Dataset excerpts:
━━━
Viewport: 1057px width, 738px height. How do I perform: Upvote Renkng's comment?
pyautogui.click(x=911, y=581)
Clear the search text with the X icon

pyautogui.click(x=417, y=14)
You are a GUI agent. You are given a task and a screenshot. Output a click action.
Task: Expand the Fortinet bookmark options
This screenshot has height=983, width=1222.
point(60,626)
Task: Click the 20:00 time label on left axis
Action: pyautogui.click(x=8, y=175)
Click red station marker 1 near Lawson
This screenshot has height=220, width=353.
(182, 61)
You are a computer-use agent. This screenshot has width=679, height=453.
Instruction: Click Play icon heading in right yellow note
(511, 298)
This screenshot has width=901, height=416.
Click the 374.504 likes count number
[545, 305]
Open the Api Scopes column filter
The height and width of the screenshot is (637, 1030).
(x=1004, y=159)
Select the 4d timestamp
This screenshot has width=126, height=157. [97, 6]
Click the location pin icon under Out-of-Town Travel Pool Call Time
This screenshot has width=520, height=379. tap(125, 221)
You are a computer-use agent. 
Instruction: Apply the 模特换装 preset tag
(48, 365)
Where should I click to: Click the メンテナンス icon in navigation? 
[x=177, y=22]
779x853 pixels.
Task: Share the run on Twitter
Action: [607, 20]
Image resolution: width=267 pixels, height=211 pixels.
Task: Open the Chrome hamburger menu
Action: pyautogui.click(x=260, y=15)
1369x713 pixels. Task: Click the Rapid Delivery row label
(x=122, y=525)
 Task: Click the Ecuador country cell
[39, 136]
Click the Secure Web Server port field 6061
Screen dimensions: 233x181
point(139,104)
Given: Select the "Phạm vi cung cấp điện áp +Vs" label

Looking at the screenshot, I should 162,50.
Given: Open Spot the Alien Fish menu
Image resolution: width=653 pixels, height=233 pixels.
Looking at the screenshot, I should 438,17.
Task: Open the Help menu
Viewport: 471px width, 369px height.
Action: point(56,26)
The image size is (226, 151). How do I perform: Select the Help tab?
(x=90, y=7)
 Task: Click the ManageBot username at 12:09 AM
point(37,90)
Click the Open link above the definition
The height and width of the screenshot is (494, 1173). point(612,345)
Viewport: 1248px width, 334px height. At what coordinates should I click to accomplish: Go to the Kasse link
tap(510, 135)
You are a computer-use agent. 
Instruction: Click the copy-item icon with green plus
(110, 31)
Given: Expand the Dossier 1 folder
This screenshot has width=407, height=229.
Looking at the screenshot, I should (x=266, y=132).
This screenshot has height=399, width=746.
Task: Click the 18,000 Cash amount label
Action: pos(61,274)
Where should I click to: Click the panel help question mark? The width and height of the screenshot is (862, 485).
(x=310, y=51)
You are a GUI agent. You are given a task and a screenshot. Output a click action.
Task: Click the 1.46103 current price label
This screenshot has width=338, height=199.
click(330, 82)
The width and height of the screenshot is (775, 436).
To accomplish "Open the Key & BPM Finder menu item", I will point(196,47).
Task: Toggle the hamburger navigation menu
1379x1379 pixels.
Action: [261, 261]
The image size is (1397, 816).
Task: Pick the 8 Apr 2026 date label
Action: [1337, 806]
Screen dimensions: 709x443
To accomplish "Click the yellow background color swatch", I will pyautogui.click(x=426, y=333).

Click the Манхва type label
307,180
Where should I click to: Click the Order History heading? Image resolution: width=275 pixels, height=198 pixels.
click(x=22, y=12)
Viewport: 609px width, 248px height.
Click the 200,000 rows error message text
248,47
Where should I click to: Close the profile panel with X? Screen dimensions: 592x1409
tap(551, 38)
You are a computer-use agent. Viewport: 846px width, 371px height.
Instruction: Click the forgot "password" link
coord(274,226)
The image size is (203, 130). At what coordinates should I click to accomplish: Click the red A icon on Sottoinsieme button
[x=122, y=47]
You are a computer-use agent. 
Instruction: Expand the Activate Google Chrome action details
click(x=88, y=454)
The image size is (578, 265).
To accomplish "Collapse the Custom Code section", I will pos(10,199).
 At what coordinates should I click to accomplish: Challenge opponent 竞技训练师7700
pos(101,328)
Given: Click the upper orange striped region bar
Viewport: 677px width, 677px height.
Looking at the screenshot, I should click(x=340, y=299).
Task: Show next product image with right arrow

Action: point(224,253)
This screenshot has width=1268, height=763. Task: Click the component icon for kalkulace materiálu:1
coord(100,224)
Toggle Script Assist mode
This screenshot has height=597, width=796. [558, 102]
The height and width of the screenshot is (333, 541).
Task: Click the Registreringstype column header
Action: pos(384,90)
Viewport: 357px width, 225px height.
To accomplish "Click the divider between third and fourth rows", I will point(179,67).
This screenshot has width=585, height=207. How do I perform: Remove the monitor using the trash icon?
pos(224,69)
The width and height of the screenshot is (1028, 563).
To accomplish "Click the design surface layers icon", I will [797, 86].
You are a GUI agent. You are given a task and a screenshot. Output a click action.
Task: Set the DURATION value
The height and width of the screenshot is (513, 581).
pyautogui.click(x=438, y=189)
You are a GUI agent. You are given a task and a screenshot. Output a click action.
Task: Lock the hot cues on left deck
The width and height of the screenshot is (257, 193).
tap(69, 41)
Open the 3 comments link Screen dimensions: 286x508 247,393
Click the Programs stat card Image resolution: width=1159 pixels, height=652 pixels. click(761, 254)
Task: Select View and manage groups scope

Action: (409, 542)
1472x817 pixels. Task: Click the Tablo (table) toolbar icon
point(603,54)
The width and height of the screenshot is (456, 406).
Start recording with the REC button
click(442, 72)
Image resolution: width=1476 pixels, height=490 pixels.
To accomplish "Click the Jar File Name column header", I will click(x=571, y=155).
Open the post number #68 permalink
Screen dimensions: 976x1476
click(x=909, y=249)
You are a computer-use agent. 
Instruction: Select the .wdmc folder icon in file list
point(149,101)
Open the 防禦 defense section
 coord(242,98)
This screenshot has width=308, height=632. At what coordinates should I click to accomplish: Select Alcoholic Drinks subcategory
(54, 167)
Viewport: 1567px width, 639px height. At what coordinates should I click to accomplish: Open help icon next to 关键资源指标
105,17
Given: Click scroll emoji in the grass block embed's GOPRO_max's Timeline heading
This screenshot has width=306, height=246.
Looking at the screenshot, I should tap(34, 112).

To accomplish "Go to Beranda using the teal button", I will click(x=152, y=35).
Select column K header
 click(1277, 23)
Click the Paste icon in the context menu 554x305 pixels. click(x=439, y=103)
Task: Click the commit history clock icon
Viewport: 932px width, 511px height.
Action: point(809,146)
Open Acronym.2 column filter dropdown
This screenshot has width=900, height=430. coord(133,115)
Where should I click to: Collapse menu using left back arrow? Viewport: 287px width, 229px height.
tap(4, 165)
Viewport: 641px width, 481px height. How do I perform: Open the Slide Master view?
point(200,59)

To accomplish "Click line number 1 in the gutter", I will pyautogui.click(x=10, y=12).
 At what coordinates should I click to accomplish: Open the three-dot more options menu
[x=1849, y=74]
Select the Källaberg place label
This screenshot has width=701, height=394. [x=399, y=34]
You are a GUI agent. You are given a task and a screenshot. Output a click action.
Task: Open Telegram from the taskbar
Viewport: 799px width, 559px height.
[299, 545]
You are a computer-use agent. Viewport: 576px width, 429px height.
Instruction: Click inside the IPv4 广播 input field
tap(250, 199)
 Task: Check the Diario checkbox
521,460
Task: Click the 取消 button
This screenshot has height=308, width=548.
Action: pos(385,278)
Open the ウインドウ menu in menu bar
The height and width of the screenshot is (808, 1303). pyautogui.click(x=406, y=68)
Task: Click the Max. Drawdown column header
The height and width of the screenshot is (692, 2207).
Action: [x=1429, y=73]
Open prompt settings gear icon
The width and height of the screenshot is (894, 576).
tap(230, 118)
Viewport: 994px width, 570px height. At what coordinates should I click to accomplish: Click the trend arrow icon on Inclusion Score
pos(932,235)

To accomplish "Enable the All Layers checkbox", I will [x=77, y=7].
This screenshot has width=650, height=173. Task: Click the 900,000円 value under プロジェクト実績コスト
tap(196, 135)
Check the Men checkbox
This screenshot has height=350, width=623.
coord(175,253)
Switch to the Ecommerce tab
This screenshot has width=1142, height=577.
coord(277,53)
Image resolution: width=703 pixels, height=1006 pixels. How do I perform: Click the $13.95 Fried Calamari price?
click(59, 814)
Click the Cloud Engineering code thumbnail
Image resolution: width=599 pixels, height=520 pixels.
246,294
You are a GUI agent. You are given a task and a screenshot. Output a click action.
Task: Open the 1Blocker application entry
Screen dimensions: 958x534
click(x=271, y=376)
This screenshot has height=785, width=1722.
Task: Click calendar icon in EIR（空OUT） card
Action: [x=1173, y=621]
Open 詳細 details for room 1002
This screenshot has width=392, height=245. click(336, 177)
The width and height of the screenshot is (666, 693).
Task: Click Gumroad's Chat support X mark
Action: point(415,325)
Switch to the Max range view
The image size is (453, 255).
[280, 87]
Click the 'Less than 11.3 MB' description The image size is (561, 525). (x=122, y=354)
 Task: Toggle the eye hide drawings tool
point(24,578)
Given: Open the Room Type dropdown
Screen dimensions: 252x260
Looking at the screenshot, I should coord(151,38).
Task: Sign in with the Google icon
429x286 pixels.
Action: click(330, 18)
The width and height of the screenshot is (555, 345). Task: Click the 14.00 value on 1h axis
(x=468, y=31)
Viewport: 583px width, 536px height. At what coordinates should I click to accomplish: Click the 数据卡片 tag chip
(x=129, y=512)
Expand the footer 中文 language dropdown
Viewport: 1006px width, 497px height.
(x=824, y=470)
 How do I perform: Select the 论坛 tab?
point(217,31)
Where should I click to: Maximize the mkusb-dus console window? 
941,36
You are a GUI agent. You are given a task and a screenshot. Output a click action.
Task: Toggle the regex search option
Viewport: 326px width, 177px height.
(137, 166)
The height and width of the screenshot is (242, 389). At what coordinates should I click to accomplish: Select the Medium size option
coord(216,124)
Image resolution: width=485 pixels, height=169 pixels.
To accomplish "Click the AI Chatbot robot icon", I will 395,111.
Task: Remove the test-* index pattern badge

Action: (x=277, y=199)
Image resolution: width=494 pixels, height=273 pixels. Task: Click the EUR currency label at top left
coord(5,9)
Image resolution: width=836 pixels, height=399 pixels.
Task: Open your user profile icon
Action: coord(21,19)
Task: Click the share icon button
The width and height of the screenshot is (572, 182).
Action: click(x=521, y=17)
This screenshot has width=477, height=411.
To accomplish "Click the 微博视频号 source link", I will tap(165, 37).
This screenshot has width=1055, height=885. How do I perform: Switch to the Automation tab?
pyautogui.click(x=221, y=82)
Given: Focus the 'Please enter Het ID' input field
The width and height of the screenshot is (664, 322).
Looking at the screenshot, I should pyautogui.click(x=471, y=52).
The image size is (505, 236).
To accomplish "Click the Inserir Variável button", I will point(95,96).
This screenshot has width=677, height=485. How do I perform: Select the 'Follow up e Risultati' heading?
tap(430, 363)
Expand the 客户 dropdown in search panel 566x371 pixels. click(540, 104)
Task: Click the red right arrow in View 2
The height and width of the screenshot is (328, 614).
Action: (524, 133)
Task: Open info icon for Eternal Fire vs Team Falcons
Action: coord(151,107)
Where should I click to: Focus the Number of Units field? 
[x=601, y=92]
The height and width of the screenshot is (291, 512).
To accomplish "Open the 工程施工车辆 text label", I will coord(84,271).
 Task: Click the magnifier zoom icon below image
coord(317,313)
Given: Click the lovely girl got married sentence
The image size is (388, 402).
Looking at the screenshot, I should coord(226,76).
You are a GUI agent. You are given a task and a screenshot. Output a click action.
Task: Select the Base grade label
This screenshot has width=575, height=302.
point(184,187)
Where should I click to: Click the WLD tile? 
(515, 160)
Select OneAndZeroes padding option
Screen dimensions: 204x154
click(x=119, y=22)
━━━
All lines above from the line with "Click the Open link above the definition" through the line with "Given: Expand the Dossier 1 folder", both included, are to be set down exactly, with nothing else.

Click the Open link above the definition
The height and width of the screenshot is (494, 1173). point(612,345)
Viewport: 1248px width, 334px height. At what coordinates should I click to accomplish: Go to the Kasse link
tap(510, 135)
You are a computer-use agent. 
Instruction: Click the copy-item icon with green plus
(110, 31)
Given: Expand the Dossier 1 folder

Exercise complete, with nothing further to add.